Figure 1: Total Strandings per Family


Figure 2: Total Strandings per Year


Figure 3: Total Strandings per Month


Map 1: Geospatial Exploration of each Family


Analysis

Because we decided to divide the data into groups by their families, we conducted separate analysis for each of the families. Our research questions are the following:

1. Are there years or months where the number of strandings for each family are significantly different?
2. How are strandings related spatially? Are there areas with higher concentrations of strandings than others?
3. Are there trends in each of the family strandings based off this data set?

To answer our first question, we used a GLM for our statistical analysis. Due to our data being count data rather than continuous, we used a poisson regression GLM. To answer our second question, we found the mean latitude and longitude for each family. We then calculated how far each stranding point was from the mean location to determine if strandings were concentrated to certain areas. To answer our third question, we conducted a yearly time series with the Mann Kendall and a monthly time series with the Seasonal Mann Kendall.

1. Pinnipeds:

Pinniped Data Exploration

Figure 4: Total Pinniped Strandings per Year by Species


Figure 5: Total Pinniped Strandings per Month by Species


Pinniped data exploration indicates a possible overall increasing trend in pinniped strandings and a possible monthly/seasonal trend. There is some fluctuation in number of total yearly strandings both for the family as a whole and at the species level (Figure 4). Harp and harbor seals make up most of the strandings each year. Most monthly strandings occur in the late winter and spring time, particularly in March, with very few in the late summer through the early winter. Springtime coincides with the pupping seasons for many seal species and could be a factor in this. This increase in late winter through springtime strandings can be seen in Figure 5. Figure 6 shows an some fluctuation, but an overall increase in pinniped strandings over time. Pinniped strandings are most numerous throughout the coastline of Rhode Island and the eastern coastline of Connecticut, as seen in Map 2 below.

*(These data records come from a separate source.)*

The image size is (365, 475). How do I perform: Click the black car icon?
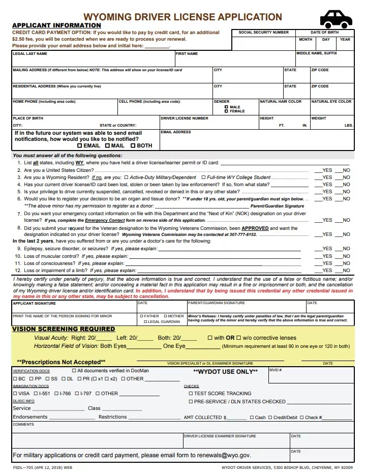(x=336, y=19)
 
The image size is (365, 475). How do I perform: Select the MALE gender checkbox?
(x=227, y=107)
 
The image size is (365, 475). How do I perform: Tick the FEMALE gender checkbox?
(x=227, y=111)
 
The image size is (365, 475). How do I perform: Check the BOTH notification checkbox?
(x=133, y=145)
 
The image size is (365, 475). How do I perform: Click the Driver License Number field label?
(x=184, y=118)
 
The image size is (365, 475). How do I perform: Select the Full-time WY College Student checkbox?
(x=203, y=177)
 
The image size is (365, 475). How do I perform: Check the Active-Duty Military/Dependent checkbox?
(x=127, y=177)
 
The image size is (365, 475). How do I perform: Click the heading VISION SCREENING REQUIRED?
(x=64, y=329)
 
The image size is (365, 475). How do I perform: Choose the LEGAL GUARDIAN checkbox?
(x=145, y=321)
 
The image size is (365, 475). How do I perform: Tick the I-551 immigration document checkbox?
(x=36, y=393)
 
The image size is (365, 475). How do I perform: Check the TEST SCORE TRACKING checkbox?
(x=191, y=393)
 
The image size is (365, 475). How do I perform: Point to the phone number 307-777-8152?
(x=244, y=234)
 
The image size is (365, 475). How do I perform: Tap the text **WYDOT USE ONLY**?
(x=225, y=372)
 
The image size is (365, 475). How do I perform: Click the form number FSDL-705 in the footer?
(x=23, y=467)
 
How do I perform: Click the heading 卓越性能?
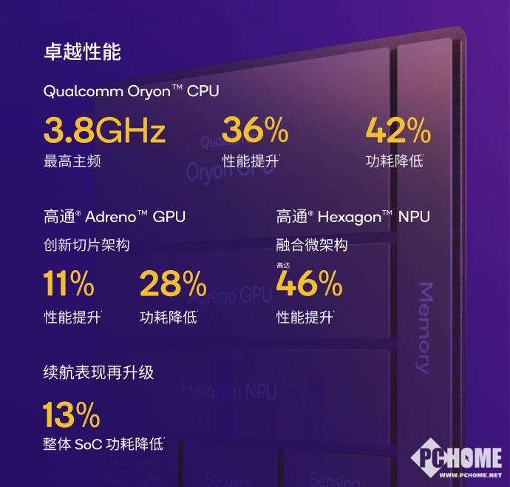82,53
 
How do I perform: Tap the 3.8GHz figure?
104,131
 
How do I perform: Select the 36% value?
255,131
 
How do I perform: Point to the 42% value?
398,131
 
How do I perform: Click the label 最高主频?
72,161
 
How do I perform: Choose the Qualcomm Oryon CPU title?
131,91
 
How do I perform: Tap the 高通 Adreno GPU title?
114,217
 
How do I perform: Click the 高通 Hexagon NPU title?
353,217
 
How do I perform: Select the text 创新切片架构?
86,245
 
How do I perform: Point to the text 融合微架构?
312,245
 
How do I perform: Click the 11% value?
69,283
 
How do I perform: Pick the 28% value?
173,283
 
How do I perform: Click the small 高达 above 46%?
284,265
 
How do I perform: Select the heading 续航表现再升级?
99,372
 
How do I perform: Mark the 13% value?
71,414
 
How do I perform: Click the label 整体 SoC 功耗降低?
103,445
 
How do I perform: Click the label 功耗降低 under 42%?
395,161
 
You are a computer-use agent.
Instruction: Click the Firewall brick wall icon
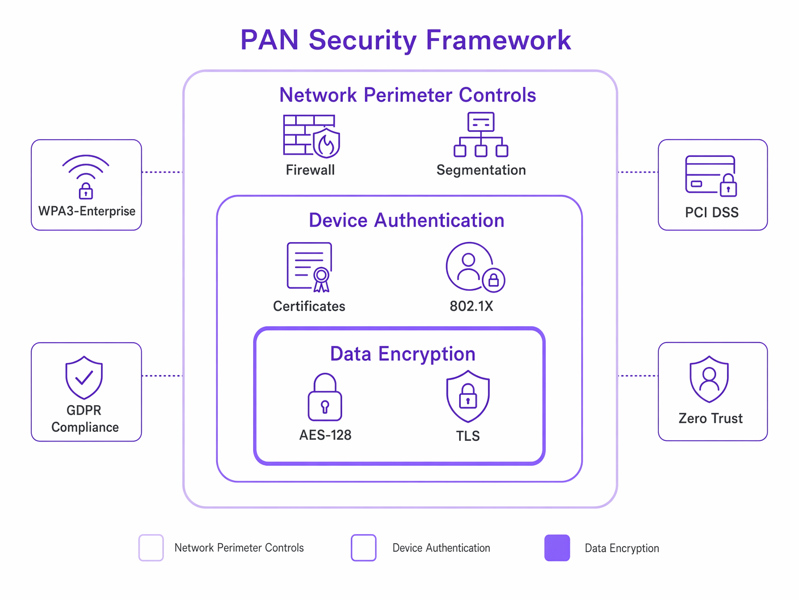coord(311,136)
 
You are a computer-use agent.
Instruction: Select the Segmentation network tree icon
coord(481,135)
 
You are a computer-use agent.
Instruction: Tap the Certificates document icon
coord(309,267)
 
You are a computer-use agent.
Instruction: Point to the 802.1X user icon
coord(474,267)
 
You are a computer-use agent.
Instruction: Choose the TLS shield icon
coord(468,397)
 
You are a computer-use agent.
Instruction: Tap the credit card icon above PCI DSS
coord(711,176)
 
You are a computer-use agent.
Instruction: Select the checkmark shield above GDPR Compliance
coord(84,377)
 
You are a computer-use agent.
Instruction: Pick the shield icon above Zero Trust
coord(709,379)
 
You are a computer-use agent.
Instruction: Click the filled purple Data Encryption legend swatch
coord(557,548)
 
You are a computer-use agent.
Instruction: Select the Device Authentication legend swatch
coord(364,548)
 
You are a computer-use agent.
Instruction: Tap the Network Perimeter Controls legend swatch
coord(151,548)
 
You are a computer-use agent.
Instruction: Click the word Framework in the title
coord(498,40)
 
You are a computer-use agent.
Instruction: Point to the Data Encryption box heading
coord(402,354)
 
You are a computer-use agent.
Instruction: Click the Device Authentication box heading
coord(406,220)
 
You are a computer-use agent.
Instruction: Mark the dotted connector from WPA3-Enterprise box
coord(162,172)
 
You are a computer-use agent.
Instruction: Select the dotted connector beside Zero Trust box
coord(638,376)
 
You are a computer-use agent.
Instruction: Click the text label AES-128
coord(325,435)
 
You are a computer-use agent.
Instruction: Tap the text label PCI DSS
coord(712,213)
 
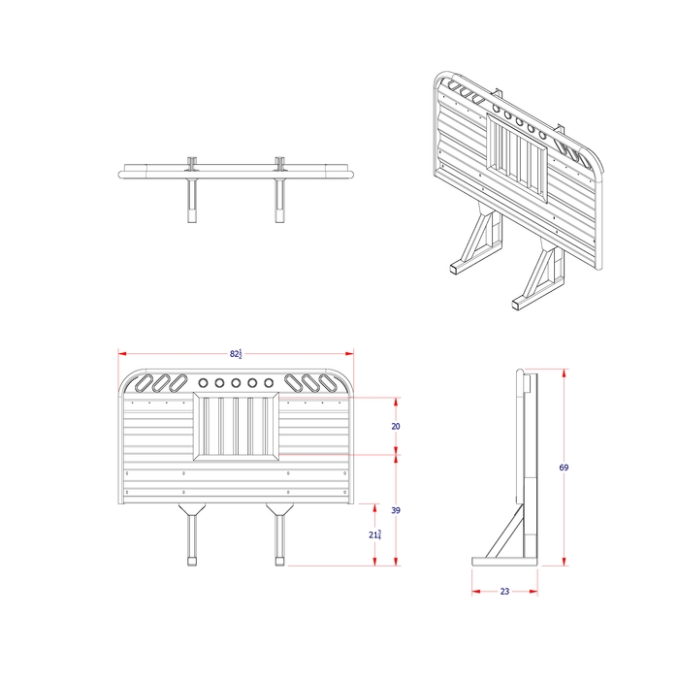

Figure 6: Pinniped Strandings per Year



Map 2: Geospatial Exploration of Pinniped Strandings


Pinniped Stranding Statistical Analysis

The following are the null and alternative hypothesis for the annual and monthly statistical analysis using Poisson Regression (GLM):

Null Hypothesis 1: There is no effect of year on the total number of pinniped strandings.
Alternative Hypothesis 1: There is an effect of year on the total number of pinniped strandings.

Null Hypothesis 2: There is no effect of month on the total number of pinniped strandings.
Alternative Hypothesis 2: There is an effect of month on the total number of pinniped strandings.

Yearly Analysis:
We reject the null hypothesis that there is no effect of year on the total number of pinniped strandings. 18 of the 21 documented years were statistically significant with p-values ranging from 9.07e-09(2001) to 0.03(1999). Only the first three years of data, 1991-1993 had p-values above 0.05. The null deviance of yearly model was 1.36e+02 on 21 degrees of freedom, and residual deviance of 1.31e-14

Monthly Analysis:
We reject the null hypothesis that there is no effect of month on the total number of pinniped strandings. 11 of the 12 months had p-values of less than 0.05, with July being the exception. The p-values of the statistically significant month ranged from 1.77e-15(March) to 0.02(June). The null deviance for the monthly model was 5.95e+02 on 11 degrees of freedom and a residual deviance of -3.55e-15.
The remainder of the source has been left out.